- [PRZYTOCZONY TEKST]:
⁂

Facebook
kontakt
logo
Strona główna > Tenis
Agnieszka Radwańska po pięknej walce przegrała z Karoliną Woźniacką2011-10-25 18:45:00

Agnieszka Radwańska przegrała z Karoliną Woźniacką w pierwszym meczu WTA Championships w Stambule. Po znakomitej grze krakowianka wygrała pierwszego seta 7-5, drugiego, w którym miała problemy z kontuzjowanym barkiem, przegrała 2-6 i także w trzecim uległa rywalce, tym razem 4-6.

⁂

- [POKAZANE ZAPISY]:
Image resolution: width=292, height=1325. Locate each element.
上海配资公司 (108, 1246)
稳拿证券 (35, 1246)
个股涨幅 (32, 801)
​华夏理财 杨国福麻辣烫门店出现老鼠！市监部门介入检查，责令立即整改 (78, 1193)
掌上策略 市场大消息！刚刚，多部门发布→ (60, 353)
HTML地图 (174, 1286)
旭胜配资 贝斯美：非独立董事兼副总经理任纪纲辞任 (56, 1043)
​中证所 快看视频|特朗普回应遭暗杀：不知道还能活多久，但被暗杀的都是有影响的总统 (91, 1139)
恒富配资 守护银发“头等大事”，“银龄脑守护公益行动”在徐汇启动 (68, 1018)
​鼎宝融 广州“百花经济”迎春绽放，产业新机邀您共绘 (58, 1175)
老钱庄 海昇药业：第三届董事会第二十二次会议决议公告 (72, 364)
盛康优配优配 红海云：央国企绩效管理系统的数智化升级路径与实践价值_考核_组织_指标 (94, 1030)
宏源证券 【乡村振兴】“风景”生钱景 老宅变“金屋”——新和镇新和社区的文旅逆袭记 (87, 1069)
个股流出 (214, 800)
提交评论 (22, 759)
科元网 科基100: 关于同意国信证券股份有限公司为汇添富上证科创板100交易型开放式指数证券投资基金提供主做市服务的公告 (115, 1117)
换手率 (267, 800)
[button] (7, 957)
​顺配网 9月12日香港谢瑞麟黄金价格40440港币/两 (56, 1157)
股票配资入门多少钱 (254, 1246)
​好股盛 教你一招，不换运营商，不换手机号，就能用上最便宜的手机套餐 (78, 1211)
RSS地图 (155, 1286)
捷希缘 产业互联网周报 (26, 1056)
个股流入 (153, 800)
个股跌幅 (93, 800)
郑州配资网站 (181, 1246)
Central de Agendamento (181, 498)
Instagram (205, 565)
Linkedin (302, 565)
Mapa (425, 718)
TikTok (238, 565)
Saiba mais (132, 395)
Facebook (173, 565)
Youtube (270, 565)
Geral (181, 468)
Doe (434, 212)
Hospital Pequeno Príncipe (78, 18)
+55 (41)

⁂

- [CZĘŚCI ĆWICZENIA]:
1. Przedstaw w formie krótkiej listy akapit tekstu rozpoczynający się od słów „Agnieszka Radwańska przegrała z Karoliną Woźniacką”, zachowując jego główne fakty.
2. Wypisz z zapisów każdy wiersz zawierający ciąg „责令立即整改”.

- [ODPOWIEDZI DO ZADAŃ]:
1.
- Mecz: pierwszy mecz WTA Championships w Stambule, porażka Agnieszki Radwańskiej z Karoliną Woźniacką.
- Pierwszy set: 7-5 dla Radwańskiej po znakomitej grze.
- Drugi set: 2-6, przy problemach Radwańskiej z kontuzjowanym barkiem.
- Trzeci set: 4-6.

2.
​华夏理财 杨国福麻辣烫门店出现老鼠！市监部门介入检查，责令立即整改 (78, 1193)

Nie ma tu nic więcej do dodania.